TASK: Restate exactly, and only, the lines from the one with "Where should I click to: Click" through the end of the data, with both of those end lines kept. Drop any pictures.

(Saved entries)
>>>>

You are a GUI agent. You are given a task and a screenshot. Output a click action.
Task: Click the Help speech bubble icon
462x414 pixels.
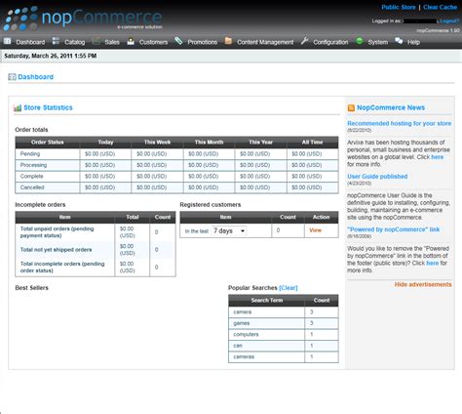coord(399,41)
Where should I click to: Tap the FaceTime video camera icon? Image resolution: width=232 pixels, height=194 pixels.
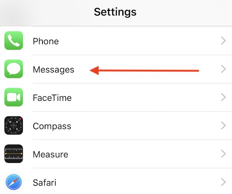[x=14, y=98]
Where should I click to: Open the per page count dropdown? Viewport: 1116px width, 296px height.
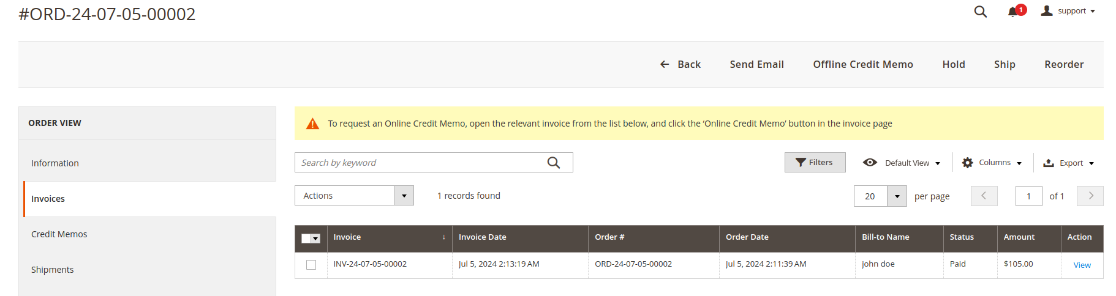point(897,196)
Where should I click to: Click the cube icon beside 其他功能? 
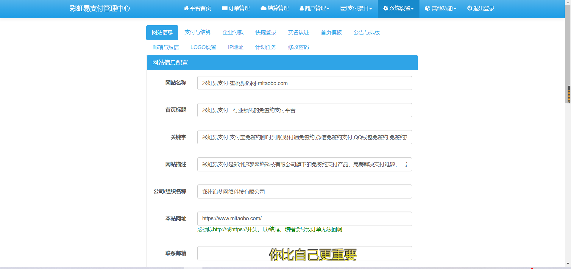point(427,8)
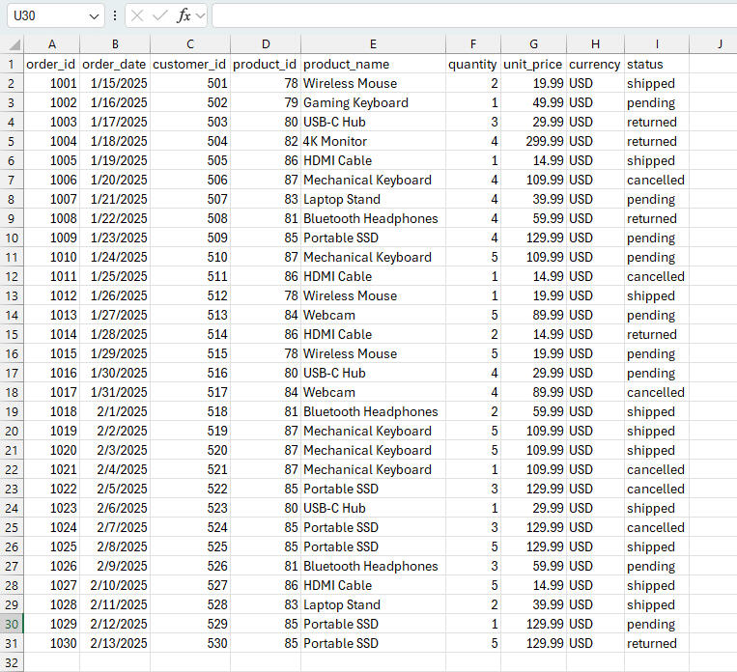This screenshot has height=672, width=737.
Task: Click the 299.99 unit price cell
Action: (x=533, y=141)
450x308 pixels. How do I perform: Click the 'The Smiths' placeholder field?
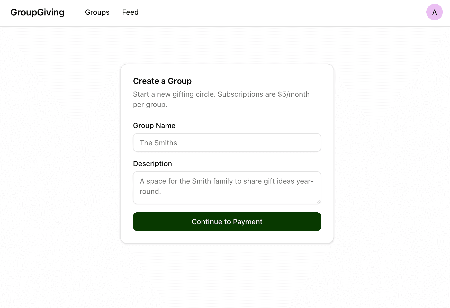coord(227,142)
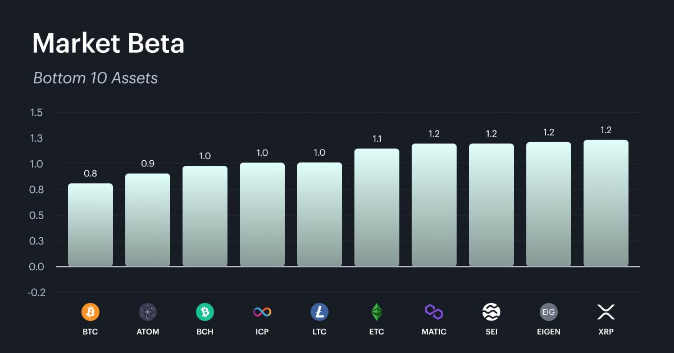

<<<<

FINISHED TASK:
Where should I click to: Click the cube icon beside 其他功能? 
point(427,8)
This screenshot has height=672, width=737.
Task: Click the 299.99 unit price cell
Action: (x=533, y=141)
450x308 pixels. How do I perform: Click the 'The Smiths' placeholder field?
coord(227,142)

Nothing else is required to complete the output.